### What is being asked
Could you switch "Applications panel" to "Settings panel" in the listing below and give back only the lines from the one that contains "Where should I" through the one that contains "Action: [31, 524]", with everything else unchanged? Leave the pictures out of your answer.

---

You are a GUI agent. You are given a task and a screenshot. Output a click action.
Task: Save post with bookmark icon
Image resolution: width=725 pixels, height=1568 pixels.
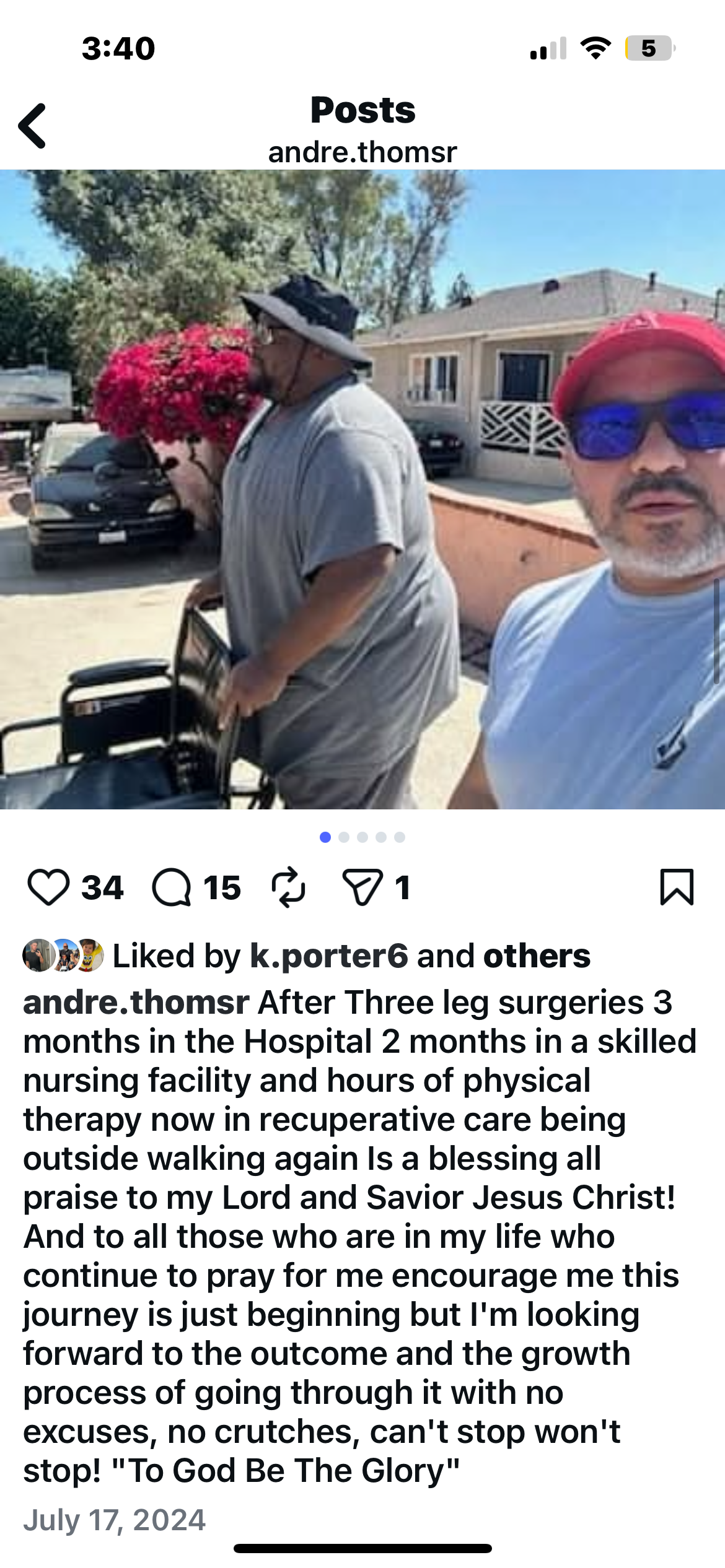pyautogui.click(x=677, y=887)
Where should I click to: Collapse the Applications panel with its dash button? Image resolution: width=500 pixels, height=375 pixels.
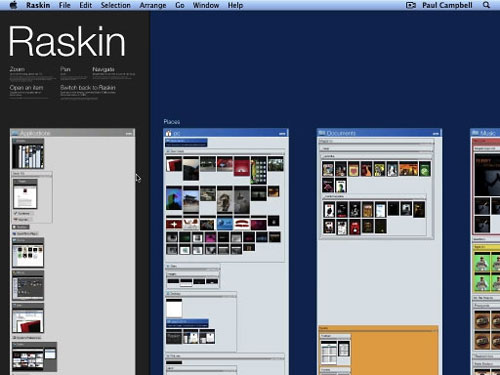point(129,133)
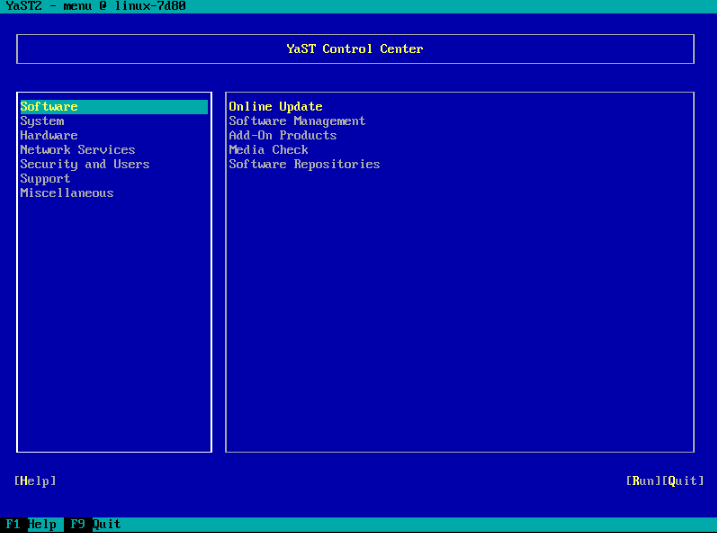This screenshot has height=533, width=717.
Task: Click F1 Help in the bottom bar
Action: [31, 524]
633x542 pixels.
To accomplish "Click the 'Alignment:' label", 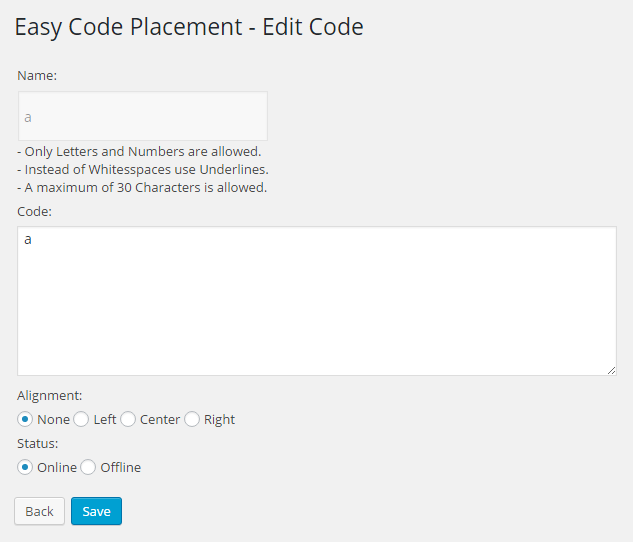I will pos(50,396).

---

### Response to this task
Where should I click to: Collapse the Settings panel with its dash button? Image resolution: width=500 pixels, height=375 pixels.
point(129,133)
This screenshot has height=533, width=717.
Task: Click F1 Help in the bottom bar
Action: [31, 524]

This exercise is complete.